• **Problem to solve**: Skip the pictures and retype exactly the lines from the one holding "The height and" through the end of the entries.

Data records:
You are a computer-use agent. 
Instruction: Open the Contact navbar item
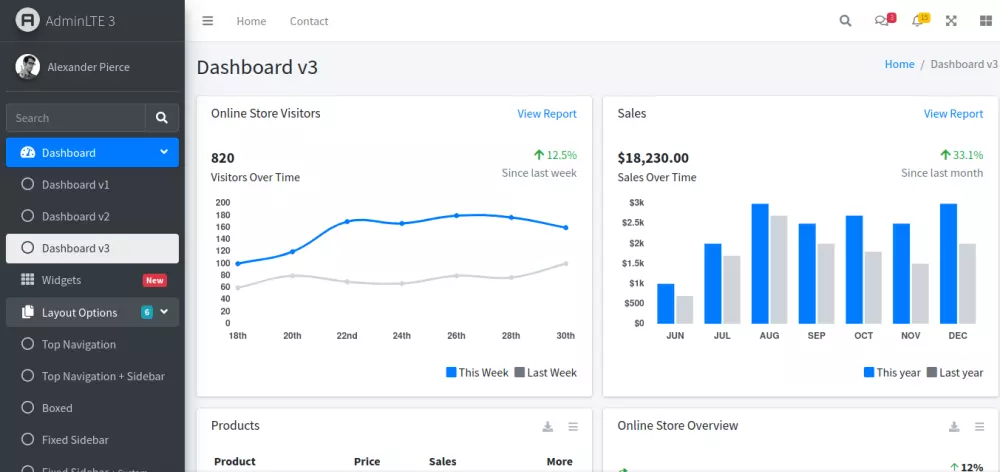tap(309, 21)
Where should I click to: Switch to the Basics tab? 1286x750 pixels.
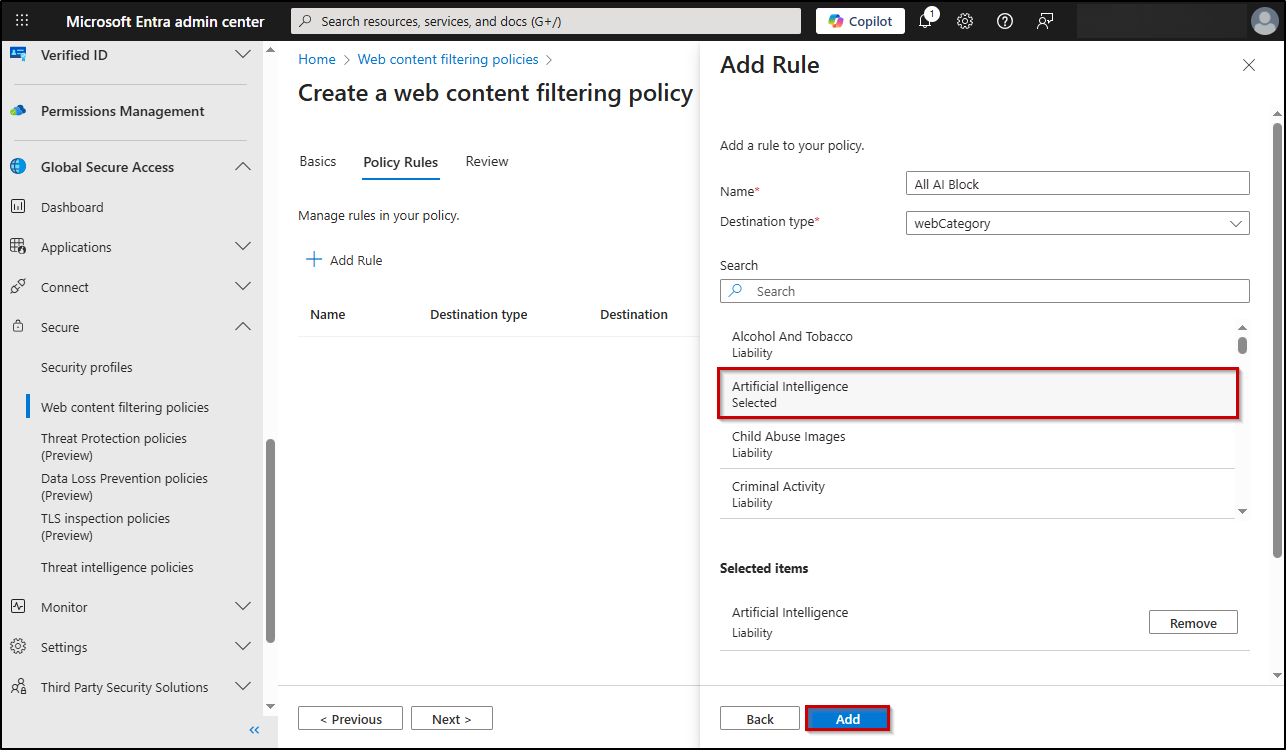click(x=318, y=162)
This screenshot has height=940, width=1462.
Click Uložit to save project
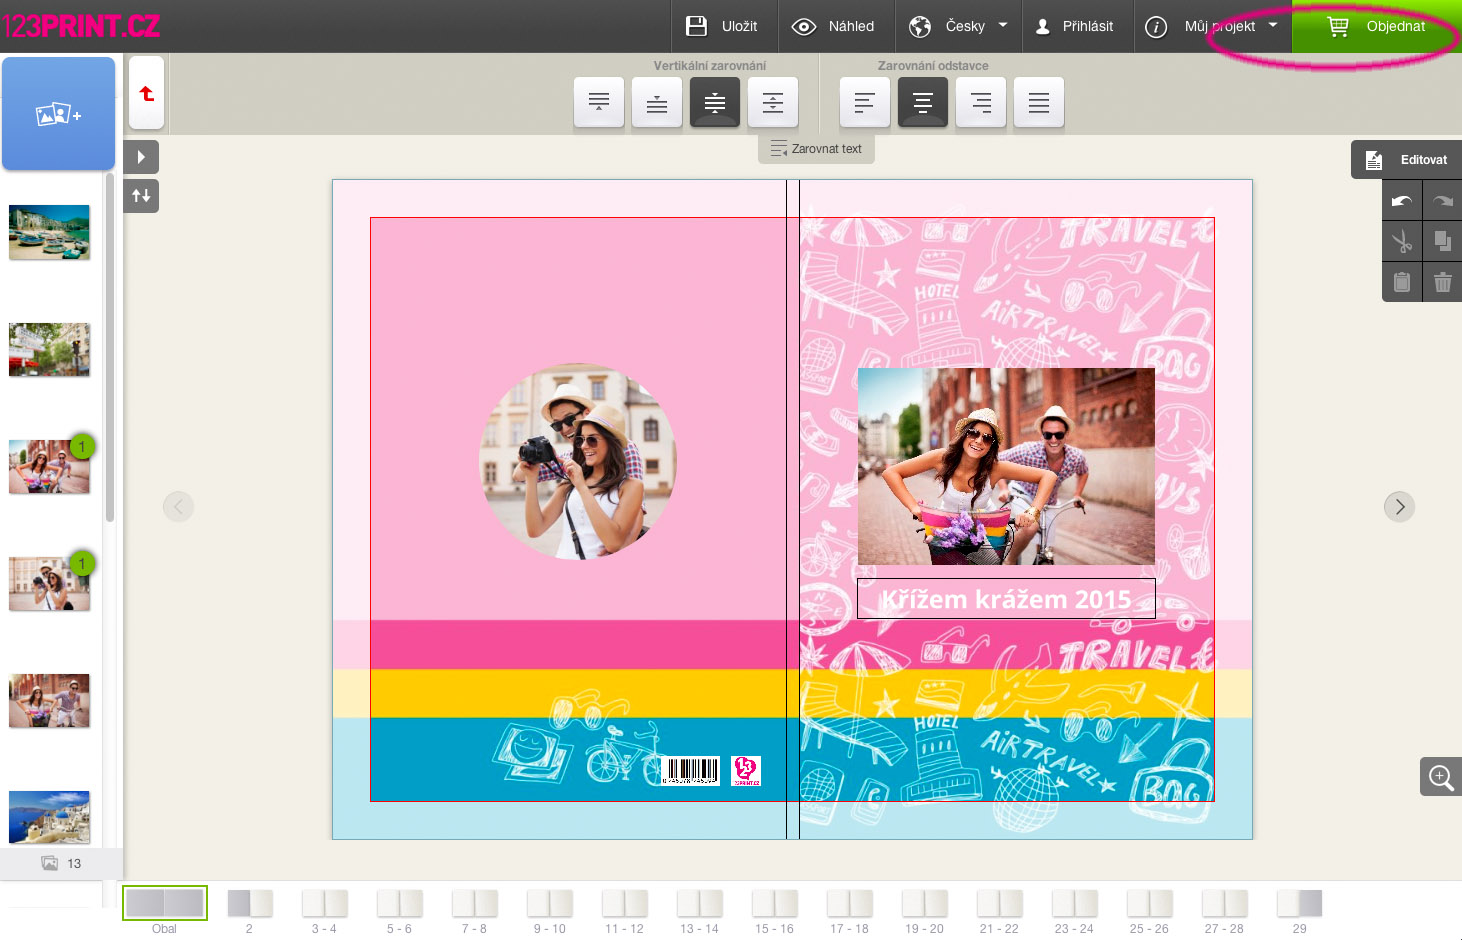point(721,26)

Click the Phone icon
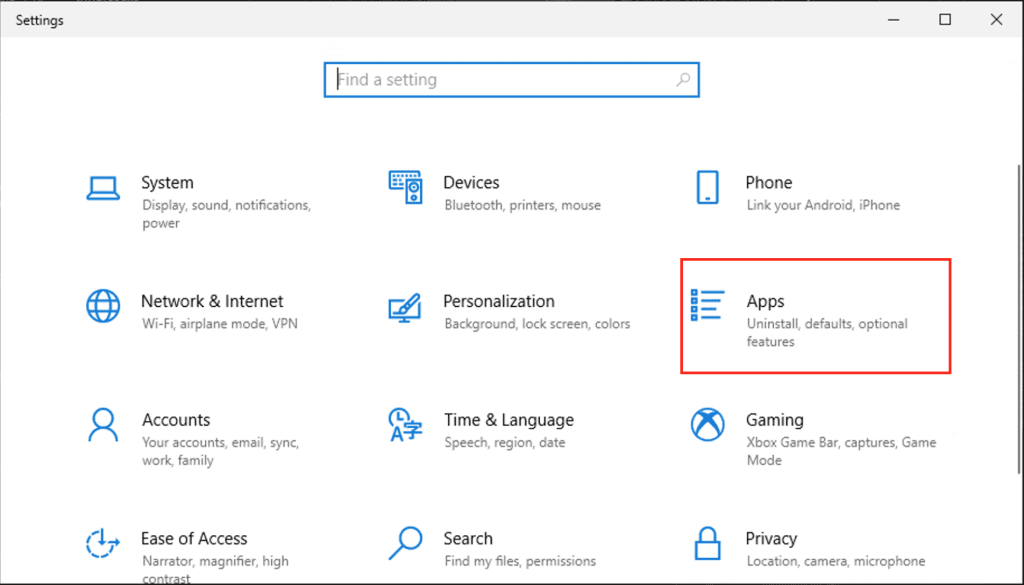708,189
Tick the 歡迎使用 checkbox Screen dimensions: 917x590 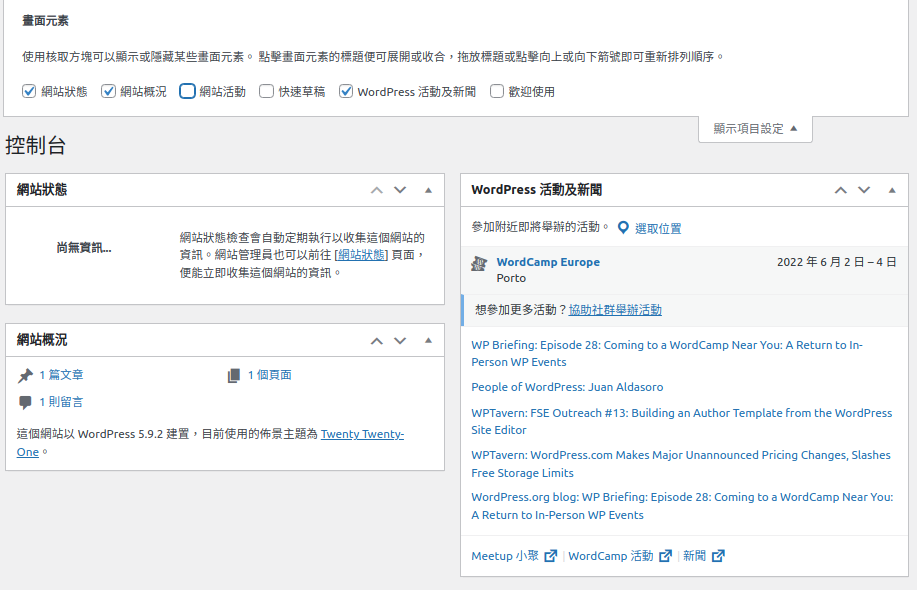(x=497, y=91)
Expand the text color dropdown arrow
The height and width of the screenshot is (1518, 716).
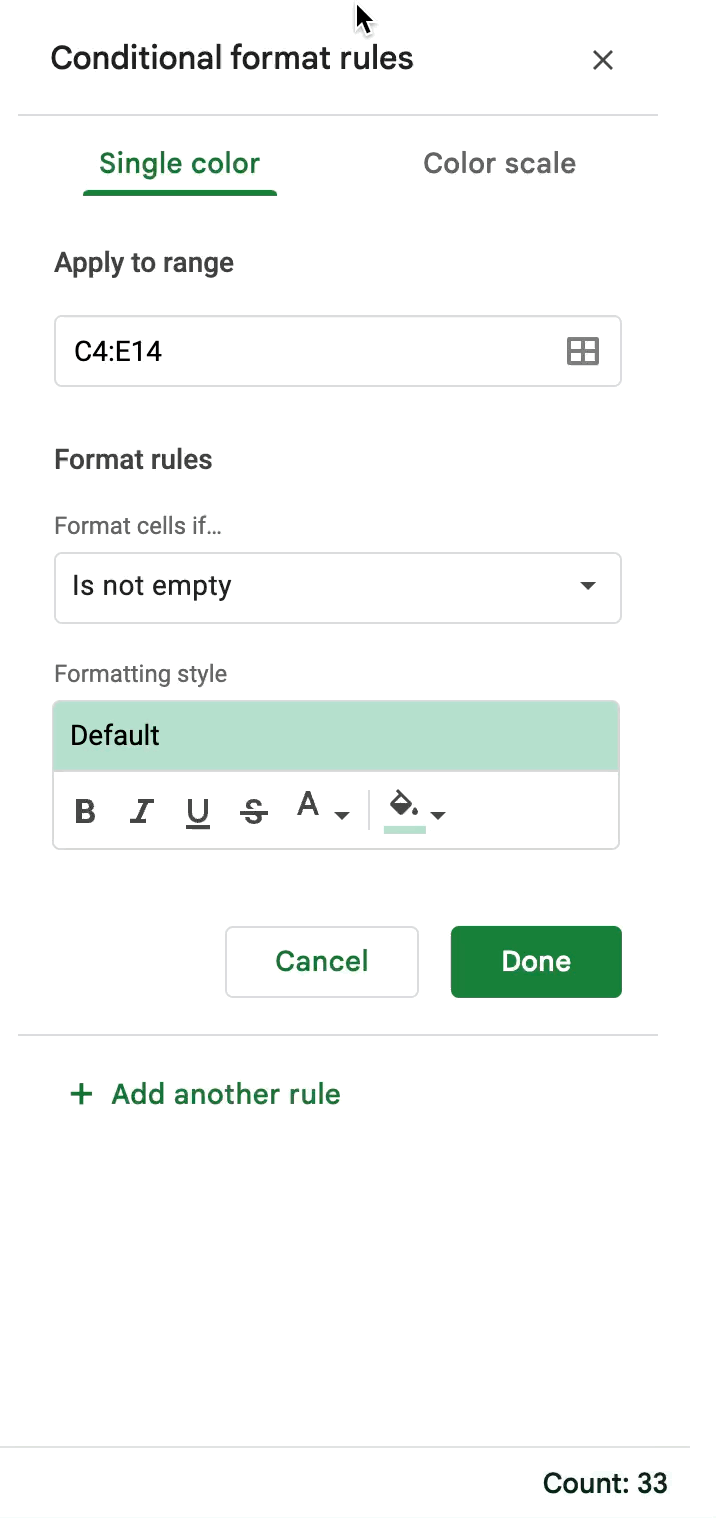[342, 815]
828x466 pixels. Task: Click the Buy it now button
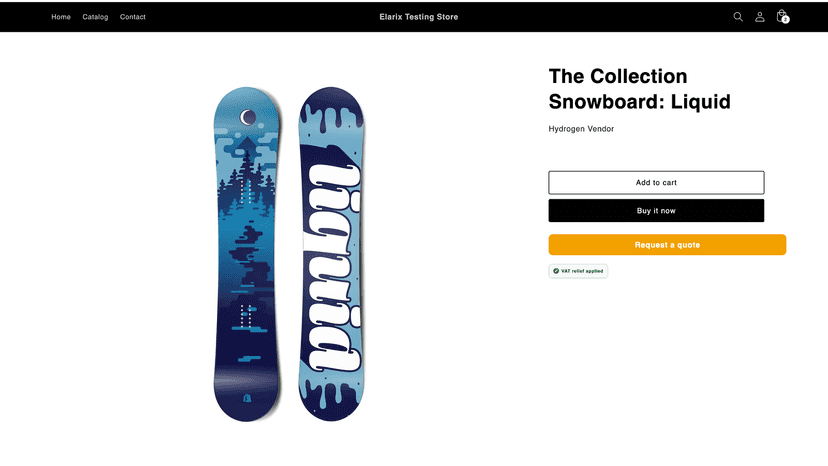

• **Expected answer**:
The height and width of the screenshot is (1518, 716).
[342, 815]
828x466 pixels. Task: Click the Buy it now button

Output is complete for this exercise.